The Ghosts of Islamic State 'Liberated' Areas of Iraq Still Terrorized by Violence

Officially, Islamic State has been driven out of the Hawija district of Iraq. But the jihadist groups are still there and continue to terrorize the populace. They often show up in the dark of night.

Simon Prades / DER SPIEGEL

By


The days are clear and bright. As long as you have a wide-open view, it's safe, they insist. As long as you can see the contours of the rows of trees at the edge of the village, the bushes between the last fields and the edge of the desert.

But in wintertime, the days are short. As soon as darkness falls following a brief dusk and all outlines, colors and movements are swallowed up by the uniform blackness -- that is when the fear begins. That's what the residents of Gharib say, and urgently request that you start your journey in time, that you leave their village, that you leave the region.

Because at night, the horror returns.

Sometimes, the villagers say, the dogs sound the alarm. On occasion, tracks can be seen the next morning. And frequently, it is possible to hear the voices of the men who return at night to taunt, to threaten and to kill those who have officially been freed of the yoke of Islamic State (IS).

Map of Iraq
DER SPIEGEL

Map of Iraq

In early October, the Iraqi army rolled through the terrorist group's last significant stronghold in the country, the Hawija district, located southwest of Kirkuk. After just a couple of days and a few brief skirmishes, the government declared that IS had been defeated, driven away. Destroyed.

But that wasn't true then and it still isn't true today. At least not for the more than 100 villages in the fertile region, crisscrossed with rivers and irrigation canals. Even though the Hawija battle was supposed to be a fight that IS stood no chance of winning. Mosul had been retaken by the Iraqi army in the summer after months of bitter fighting, as was the city of Tal Afar. Aside from a couple of desert areas, Hawija was all that IS had left -- the same region where the series of IS triumphs, which began quietly at first, got its start back in 2013.

Getting there isn't easy for foreign journalists. The reporter from DER SPIEGEL was only able to reach the district after several attempts, and only his long-time Iraqi fixer was able to reach the village of Gharib. People from Hawija made the journey to Kirkuk for the sole purpose of reporting on the situation back home.

IS got its start in Iraq as a response from a part of the Sunni minority to the political dominance of the Shiites. The history of this uprising begins in Hawija, shortly after the prime minister at the time had a peaceful Sunni demonstration, called to protest against the capriciousness of the Shiite central government, violently dispersed. And this district of Hawija, where everything began, was to be the last area liberated from IS.
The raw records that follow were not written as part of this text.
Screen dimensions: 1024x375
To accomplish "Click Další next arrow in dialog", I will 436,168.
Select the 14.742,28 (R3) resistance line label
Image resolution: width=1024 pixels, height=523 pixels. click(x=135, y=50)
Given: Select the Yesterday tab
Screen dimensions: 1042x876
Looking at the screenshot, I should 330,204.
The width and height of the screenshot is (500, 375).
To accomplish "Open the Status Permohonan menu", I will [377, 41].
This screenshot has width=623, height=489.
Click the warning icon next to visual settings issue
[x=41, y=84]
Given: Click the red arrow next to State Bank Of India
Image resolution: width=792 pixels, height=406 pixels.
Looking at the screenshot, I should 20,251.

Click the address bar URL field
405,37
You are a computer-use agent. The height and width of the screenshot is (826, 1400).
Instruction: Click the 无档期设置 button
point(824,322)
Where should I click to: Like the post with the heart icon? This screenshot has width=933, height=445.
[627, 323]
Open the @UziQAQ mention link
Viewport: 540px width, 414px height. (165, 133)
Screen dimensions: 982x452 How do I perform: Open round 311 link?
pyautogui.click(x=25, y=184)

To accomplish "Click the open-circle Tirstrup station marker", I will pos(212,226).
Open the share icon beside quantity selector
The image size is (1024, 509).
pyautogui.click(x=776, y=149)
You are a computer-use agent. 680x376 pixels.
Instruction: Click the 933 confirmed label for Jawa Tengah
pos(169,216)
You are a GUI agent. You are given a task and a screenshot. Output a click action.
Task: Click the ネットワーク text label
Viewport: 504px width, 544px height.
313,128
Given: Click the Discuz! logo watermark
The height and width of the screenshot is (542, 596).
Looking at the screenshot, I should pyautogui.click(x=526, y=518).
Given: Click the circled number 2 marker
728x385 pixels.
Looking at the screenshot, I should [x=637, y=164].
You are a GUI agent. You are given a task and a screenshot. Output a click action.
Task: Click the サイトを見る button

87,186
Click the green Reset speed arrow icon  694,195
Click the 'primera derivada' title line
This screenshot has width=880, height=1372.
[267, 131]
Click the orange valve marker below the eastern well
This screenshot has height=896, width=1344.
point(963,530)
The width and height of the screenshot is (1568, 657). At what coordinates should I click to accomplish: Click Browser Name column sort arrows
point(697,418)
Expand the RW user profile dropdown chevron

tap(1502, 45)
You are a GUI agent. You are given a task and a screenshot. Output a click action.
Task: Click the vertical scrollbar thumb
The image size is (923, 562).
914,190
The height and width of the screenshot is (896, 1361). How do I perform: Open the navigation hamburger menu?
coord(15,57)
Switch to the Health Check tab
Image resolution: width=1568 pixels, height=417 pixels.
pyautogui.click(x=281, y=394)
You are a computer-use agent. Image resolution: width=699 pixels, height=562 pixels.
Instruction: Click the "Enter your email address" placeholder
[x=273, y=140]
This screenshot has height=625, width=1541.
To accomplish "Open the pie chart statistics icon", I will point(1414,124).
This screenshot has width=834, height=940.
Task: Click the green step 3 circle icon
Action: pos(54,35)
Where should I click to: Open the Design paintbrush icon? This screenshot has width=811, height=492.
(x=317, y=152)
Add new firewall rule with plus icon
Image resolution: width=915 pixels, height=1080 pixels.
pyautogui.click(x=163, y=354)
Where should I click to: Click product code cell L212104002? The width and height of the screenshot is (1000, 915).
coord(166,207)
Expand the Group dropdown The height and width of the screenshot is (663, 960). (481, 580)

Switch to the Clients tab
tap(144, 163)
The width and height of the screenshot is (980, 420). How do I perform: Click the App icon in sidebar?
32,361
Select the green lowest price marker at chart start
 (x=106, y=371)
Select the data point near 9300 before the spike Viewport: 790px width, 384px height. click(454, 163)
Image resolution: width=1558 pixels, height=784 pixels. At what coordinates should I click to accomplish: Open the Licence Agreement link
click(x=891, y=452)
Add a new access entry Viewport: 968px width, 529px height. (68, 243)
'It Nearly Cost My Son His Life'

The government troops headed north under the official pretext of driving out IS. In truth, however, their main objective was taking back the regional oil capital of Kirkuk, located some 60 kilometers (37 miles) way, from the Kurds. "The army announced: We have won! But in reality, we just drove through everywhere," recalls Lieutenant Colonel Hussein Araf, full of disdain. "We didn't clear up anything outside of the cities and didn't leave any troops behind for security. This rush was a mistake. It nearly cost my son his life."

Gharib is situated in the northern part of the Hawija district near the Zab River. The name of the village means "strange, foreign," which is fitting given the situation in which most of the families that returned following Gharib's official liberation find themselves. Only 500 of the original population of 3,000 are still there or have returned. Shepherds are afraid of going too far beyond the edge of town ever since several of them were attacked at night by IS troops. Even months after the liberation, there is no electricity and hardly any light at night, but plenty of fear of each noise heard outside.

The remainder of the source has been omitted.